PASADENA, Calif. (CN) - Sheriff's officers who did not break up a savage beating in a Los Angeles holding cell must pay damages, the 9th Circuit ruled Friday.

Police arrested Jonathan Castro in October 2009 for being drunk in public and threw him in a cell at the West Hollywood station.

The ruling notes that shortly after officers brought Jonathan Gonzalez, arrested for punching out a window at a nightclub, to the same cell, Castro began pounding on the cell door's window for a full minute.

Though officers were in earshot, no one responded.

A community volunteer at the jail came by approximately 20 minutes later and noted that Castro appeared to be asleep and that Gonzalez was "inappropriately" touching Castro's thigh.

Since such touching violates jail policy, the volunteer made a report to his supervising officer, Christopher Solomon.

Six minutes later, Solomon heard loud sounds and went to investigate.

He found Gonzalez stomping on Castro's head, the latter was "unconscious in a pool of blood."

Castro suffered a broken jaw and a traumatic brain injury. He was hospitalized for a month after the attack and then spent four years in a long-term care facility.
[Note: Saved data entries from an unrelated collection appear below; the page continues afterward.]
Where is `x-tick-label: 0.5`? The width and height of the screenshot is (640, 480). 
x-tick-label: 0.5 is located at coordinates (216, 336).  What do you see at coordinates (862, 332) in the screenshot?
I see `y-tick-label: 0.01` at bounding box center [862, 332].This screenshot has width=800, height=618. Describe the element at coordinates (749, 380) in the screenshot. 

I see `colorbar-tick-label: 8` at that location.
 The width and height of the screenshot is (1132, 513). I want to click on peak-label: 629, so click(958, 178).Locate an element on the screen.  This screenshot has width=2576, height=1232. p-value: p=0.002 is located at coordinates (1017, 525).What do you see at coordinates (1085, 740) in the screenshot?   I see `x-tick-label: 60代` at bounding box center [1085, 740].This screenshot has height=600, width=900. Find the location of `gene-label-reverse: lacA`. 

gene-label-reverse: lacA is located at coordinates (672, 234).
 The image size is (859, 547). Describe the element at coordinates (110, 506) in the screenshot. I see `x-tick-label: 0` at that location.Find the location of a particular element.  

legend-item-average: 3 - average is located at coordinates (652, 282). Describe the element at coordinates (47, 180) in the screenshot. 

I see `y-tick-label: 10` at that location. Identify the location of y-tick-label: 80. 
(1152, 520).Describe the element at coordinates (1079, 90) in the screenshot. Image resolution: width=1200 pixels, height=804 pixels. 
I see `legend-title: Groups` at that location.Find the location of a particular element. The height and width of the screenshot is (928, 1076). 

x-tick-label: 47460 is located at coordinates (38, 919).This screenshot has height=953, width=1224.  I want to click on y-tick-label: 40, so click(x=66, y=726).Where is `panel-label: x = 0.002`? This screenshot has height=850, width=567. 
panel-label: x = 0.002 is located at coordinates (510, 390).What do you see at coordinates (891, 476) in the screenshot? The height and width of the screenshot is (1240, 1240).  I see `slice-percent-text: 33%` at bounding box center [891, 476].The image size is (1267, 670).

He continues to suffer from severe memory loss and permanent cognitive impairments, and his family is now responsible for his basic care.

Castro sued Solomon, his supervising sergeant David Valentine, Los Angeles County and the Los Angeles Sheriff's Department.

A federal jury ultimately awarded Castro $2.6 million in damages, and the parties later stipulated to $840,000 in attorney fees, $12,000 in punitive damages against Valentine and $6,000 in punitive damages against Solomon.

The 9th Circuit reversed the verdict against the county but otherwise affirmed Friday.

In clearing the county, the court said because Castro "failed to establish that the county had an informal policy in relation to the sobering cell that caused him harm."

No evidence was presented to indicate that, in its design of the West Hollywood Station, the county had the requisite "consciousness of risk" to be held deliberately indifferent.

Solomon and Valentine are not entitled to qualified immunity, however, since Castro presented "several different ways in which Solomon and Valentine were deliberately indifferent to his risk of harm."

"Pursuant to jail policy, combative inmates such as Gonzalez were to be housed separately from inmates like Castro, specifically to avoid this type of altercation," the 38-page opinion states.

Though the jail in question had separate cells available, they were left unused on the evening of the attack, the court found.

"This evidence was sufficient to allow the jury to find that Valentine knew of but disregarded a substantial risk of serious harm to Castro, and we find no reason to disturb that finding," Judge Ronald Gilman wrote for a three-person panel.

Judge Consuelo Callahan wrote separately to elaborate on Castro's failure to show that the design of the West Hollywood Station "constitutes a policy for the purposes of liability."

"Here, the record contains no evidence to suggest that the design and construction of the West Hollywood Station implicated a relevant policy choice," she said.

"Although both the county and Castro presented evidence of measures that could be taken to increase supervision in the sobering cell, no evidence was presented that the county specifically considered these measures or made a deliberate choice to reject them at the time of the facilities' construction, or even at any time thereafter."

Judge Susan Graber wrote in a partial dissent that the court should have affirmed against the city based on sufficient evidence of deliberate indifference.

The regulation requiring sobering cells to be equipped with an audio-monitoring system - an "affirmative adoption of a regulation aimed at mitigating the risk to individuals housed in sobering cells" - provides evidence that the county had sufficient knowledge of the potential risk to inmates, Graber said.